1.6g/kg protein maximizes muscle gains; elderly respond starting at 1.2g/kg
Meta-analyses show 1.6g/kg body weight optimizes lean mass with resistance training.
"Increasing protein intake to 1.6 grams per kilogram body weight was associated with a modest increase in muscle mass, but it was very minor increase in strength."
Training frequency for muscle growth depends on age and training experience
Beginners may need 3 days recovery between sessions. As training adapts, daily sessions become possible.
"If I haven't seen a gym in a year or two, you really notice that you need three days before you can get your next session in. When you're really in it, you actually train every day."
Cold immersion right after lifting blunts muscle gains; wait at least 6 hours
Van Loon's research shows cold water immersion immediately post-resistance training impairs muscle protein synthesis.

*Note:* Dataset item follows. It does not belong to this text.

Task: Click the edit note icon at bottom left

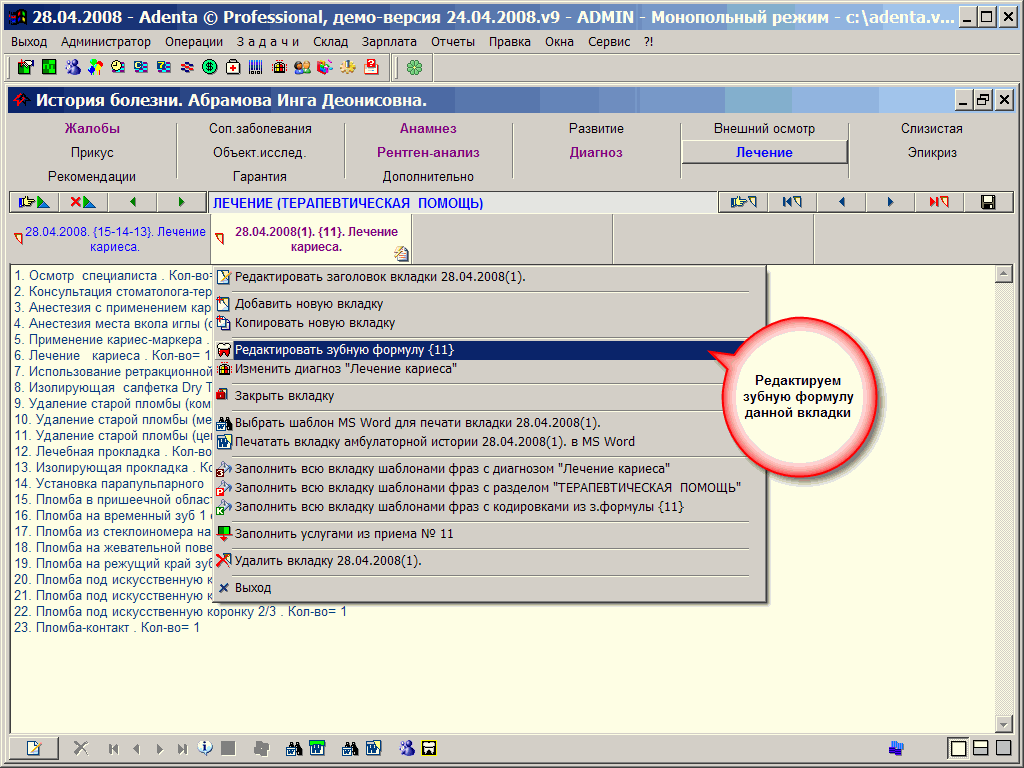Action: (34, 747)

"From a muscle perspective, nothing makes sense on recovery after exercise that cold would actually be helpful."
Save cold immersion for rest days: first few hours post-training are critical for muscle
The first few hours after resistance training are essential for muscle repair.
"At least the first few hours, I think, are essential for the muscle. I would stay away from the cold there. Is it okay to do it the next day? I would favor that."

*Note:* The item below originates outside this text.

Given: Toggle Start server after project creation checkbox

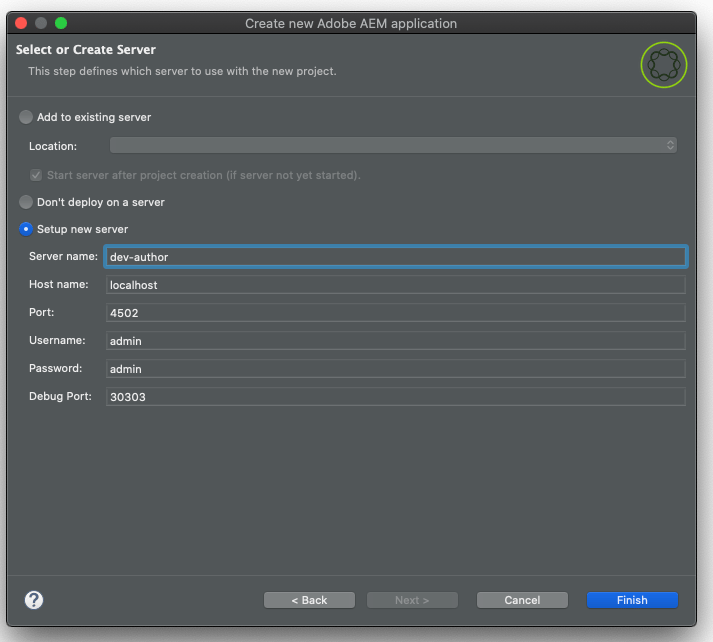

Collagen supplements may benefit tendons, joints, and skin via connective tissue repair
Hydrolyzed collagen supports the connective protein network that transfers force from muscles to tendons and bones.
"Collagen nowadays is much seen as a potential supplement to support muscle conditioning."
Van Loon's personal routine: cycling 4-5x/week plus 1-2 resistance sessions
Van Loon cycles 4-5 times weekly with longer summer rides and does 1-2 resistance sessions. He eats most food at dinner.
"I exercise basically to keep everything as healthy as possible and that I can indulge myself with more food and I don't get too fat."